A successful democratic AI model exists in New Zealand, where a Māori couple developed AI for language preservation. Their approach differed fundamentally from Silicon Valley methods:

  1. Community Consent: They asked their community whether they wanted the AI tool
  2. Informed Consent: They explained how data would be used and protected
  3. Small Data Sets: They collected only a few hundred hours of audio data
  4. Task-Specific Focus: They created a performant speech recognition model for a specific purpose
  5. Community Benefit: They open-sourced the educational resource for their community

This example demonstrates that highly curated small data sets can create powerful AI models without requiring vast computational resources.


The Vision for Democratic AI

True democratic AI governance requires democratically controlled development and deployment, not just regulation of existing systems.

Reclaiming Collective Resources

Communities must recognize that resources claimed by Silicon Valley actually belong to them:

  • Data belongs to individuals and communities
  • Intellectual property belongs to writers and artists
  • Land belongs to communities
  • Schools belong to students and teachers
  • Hospitals belong to doctors, nurses, and patients

Small-Scale, Task-Specific Models

The future of beneficial AI development involves small, task-specific models trained on highly curated data sets. These models require minimal computational power and can address specific challenges like:

  • Mitigating climate change through renewable energy integration
  • Improving healthcare through drug discovery
  • Supporting education through language preservation

Conclusion

OpenAI’s approach to artificial general intelligence represents a quasi-religious movement that prioritizes belief over scientific evidence and scale over community benefit. The company’s transformation from nonprofit to commercial entity, combined with its environmental impact and threat to democratic governance, demonstrates the need for alternative approaches to AI development.

The examples of successful community-driven AI projects prove that beneficial artificial intelligence can be developed through democratic processes, small-scale approaches, and respect for community agency. The first step toward reclaiming democratic control over AI development is remembering that no one can take away individual and community agency to self-determine the future.


FAQ

Q: What makes OpenAI’s approach “quasi-religious”? A: OpenAI’s AGI mission is based on belief rather than scientific evidence. There is no scientific proof that AGI can be developed, yet believers maintain strong conviction it will happen soon, discussing it openly as a belief system with competing factions.

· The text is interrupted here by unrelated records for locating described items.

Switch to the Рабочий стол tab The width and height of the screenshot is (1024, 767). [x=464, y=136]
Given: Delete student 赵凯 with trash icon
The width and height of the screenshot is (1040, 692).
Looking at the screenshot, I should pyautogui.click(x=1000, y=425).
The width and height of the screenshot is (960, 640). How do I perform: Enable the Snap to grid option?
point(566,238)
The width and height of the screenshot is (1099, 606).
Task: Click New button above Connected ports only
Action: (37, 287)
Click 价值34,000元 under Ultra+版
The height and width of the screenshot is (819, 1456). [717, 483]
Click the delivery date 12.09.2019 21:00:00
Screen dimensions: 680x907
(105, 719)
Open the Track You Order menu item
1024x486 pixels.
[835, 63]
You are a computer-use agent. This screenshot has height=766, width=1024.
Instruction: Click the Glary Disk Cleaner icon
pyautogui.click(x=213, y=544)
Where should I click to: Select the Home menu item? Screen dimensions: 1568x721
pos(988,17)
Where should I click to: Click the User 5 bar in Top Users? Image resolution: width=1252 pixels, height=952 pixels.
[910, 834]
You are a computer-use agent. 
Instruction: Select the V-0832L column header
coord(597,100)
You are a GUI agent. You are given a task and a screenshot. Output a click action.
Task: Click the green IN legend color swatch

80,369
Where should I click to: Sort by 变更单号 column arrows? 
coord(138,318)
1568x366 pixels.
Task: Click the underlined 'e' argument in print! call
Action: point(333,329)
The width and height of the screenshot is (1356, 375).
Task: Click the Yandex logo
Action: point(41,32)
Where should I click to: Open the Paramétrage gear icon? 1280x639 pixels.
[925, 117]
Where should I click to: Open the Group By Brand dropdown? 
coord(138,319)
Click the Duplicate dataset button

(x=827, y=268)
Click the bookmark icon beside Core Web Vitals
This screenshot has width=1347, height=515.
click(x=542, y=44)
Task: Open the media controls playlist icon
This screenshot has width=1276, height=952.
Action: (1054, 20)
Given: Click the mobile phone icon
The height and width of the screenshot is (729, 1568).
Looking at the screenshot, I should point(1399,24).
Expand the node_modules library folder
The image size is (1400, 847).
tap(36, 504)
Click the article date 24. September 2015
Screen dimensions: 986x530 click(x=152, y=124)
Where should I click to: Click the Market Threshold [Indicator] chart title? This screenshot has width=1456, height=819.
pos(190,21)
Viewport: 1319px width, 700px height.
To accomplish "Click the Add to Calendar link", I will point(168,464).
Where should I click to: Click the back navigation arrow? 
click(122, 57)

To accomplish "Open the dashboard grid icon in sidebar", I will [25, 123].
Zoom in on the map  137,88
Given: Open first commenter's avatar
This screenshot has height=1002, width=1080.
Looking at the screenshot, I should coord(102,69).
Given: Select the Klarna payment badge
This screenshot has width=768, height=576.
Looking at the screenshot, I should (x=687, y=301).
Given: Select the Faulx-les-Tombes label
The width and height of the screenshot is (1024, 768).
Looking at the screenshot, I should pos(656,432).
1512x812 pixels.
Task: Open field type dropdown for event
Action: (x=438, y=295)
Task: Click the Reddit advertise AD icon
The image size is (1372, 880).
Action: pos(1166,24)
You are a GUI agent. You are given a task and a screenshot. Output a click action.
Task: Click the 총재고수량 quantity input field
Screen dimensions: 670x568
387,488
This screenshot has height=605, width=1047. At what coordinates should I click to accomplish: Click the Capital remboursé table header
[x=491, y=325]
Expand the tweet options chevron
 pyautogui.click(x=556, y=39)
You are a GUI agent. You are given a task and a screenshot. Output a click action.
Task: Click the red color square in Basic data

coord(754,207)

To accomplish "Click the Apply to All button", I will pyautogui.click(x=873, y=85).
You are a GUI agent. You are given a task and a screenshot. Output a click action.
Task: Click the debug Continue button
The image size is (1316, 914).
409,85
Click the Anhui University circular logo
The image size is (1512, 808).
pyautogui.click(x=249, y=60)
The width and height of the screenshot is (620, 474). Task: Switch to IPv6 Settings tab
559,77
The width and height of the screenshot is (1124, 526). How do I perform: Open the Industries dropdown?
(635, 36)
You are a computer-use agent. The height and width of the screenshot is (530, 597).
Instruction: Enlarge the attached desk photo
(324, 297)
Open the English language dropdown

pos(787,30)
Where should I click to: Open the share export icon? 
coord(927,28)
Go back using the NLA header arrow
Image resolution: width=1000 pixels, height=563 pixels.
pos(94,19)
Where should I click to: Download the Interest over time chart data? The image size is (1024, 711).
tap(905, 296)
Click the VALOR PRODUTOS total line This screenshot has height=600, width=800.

Q: What are the “boomers” and “doomers” in AI development? A: Boomers believe AGI will bring utopia and perfect everything, while doomers believe AGI will destroy humanity by evolving into a superior species. Both believe AGI is possible and coming soon, leading them to want control over rather than democratization of the technology.

Q: How do AI data centers impact the environment? A: AI data centers consume massive amounts of land, power, and water. They often operate under shell companies to avoid community opposition and can pump thousands of tons of toxic pollutants into communities that already lack access to clean air.

Q: Can AI development be done democratically? A: Yes, as demonstrated by the Māori language preservation project in New Zealand. Democratic AI involves community consent, informed data usage, small curated datasets, and community benefit rather than corporate profit.